Retinal ganglion cells (GCs) are important visual neurons which carry complex spatiotemporal information from the retina to higher visual centers in the brain. By taking advantage of pathway-specific knockout/mutant mice and multi-electrode array (MEA) recording techniques, we analyze contributions of rod and cone pathways to responsiveness, kinetics and receptive field profiles of GCs under scotopic and photopic conditions.
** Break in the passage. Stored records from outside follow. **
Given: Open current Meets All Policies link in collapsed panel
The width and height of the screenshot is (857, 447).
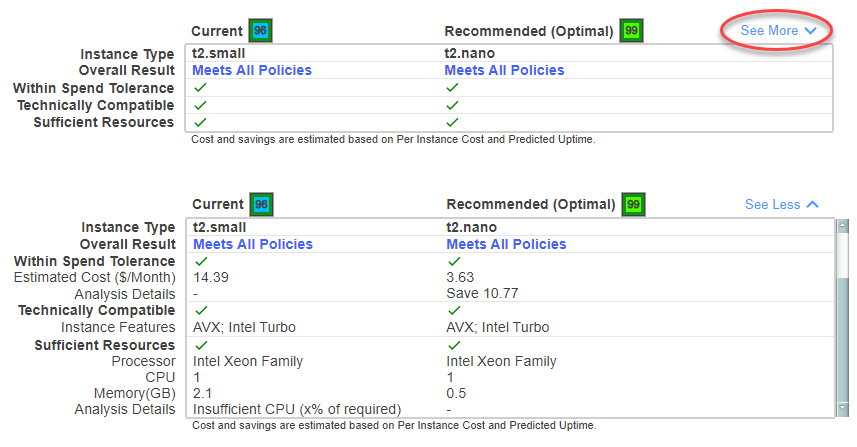Looking at the screenshot, I should [x=252, y=70].
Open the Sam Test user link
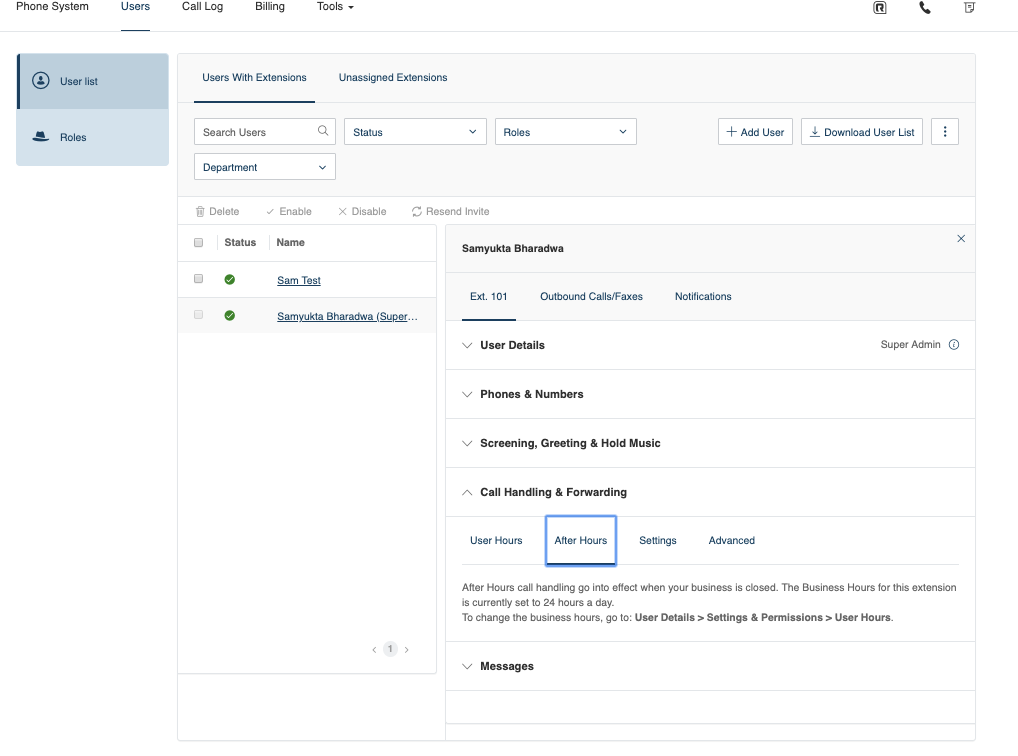This screenshot has width=1018, height=756. (298, 280)
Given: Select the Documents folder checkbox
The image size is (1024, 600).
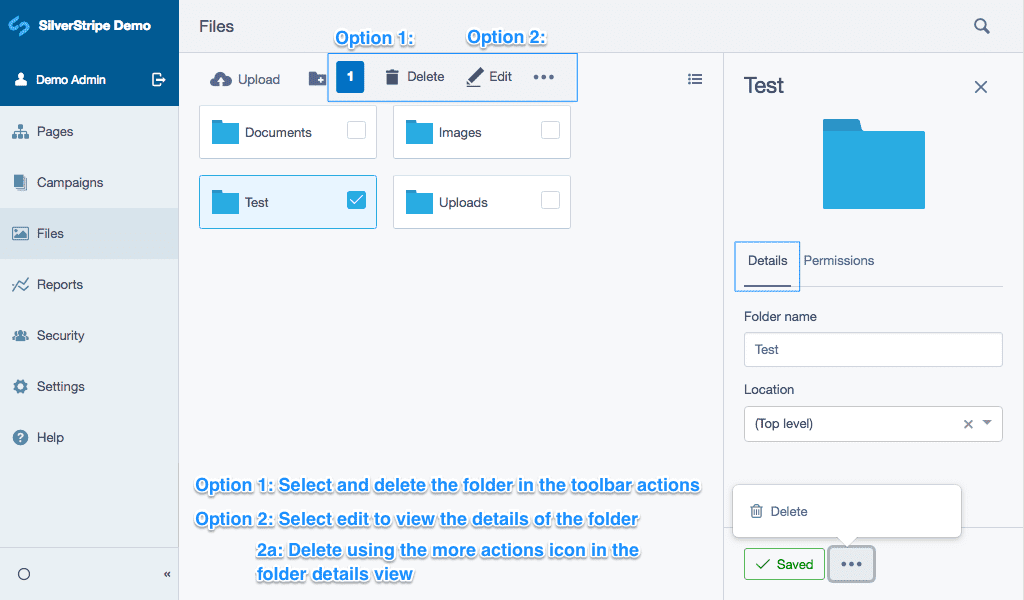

Our data suggest: (1) Scotopic responses of some GCs require all three rod pathways, some require only the secondary and tertiary rod pathways, and others require only the tertiary rod pathway. (2) There are more responsive GCs in photopic conditions than responsive GCs in scotopic conditions. (3) Gap junctions slow down GCs' scotopic light responses and increase GCs' ratio of antagonistic to center inputs. (4) Cone pathways do not affect the kinetics but alter the ratio of antagonistic to center inputs of scotopic GC responses, and they speed up GCs photopic responses and alter the ratio of GCs' antagonistic to center synaptic inputs and receptive field profiles. (5) Rod bipolar cells shorten response latency of ON GCs and increase the ratio of GCs' antagonistic to center synaptic inputs. (6) Light adaptation speeds up GCs' temporal processing and tunes GC photopic responses to higher frequencies, and the tertiary rod pathway plays a significant role in adaptation-induced TTP changes in some GCs. (7) GC RF center sizes are partially mediated by AIIACs and GC-GC coupling. (8) Connexin36 gap junctions and cone pathways alter synaptic circuits underlying antagonistic surround inputs to GCs in photopic conditions.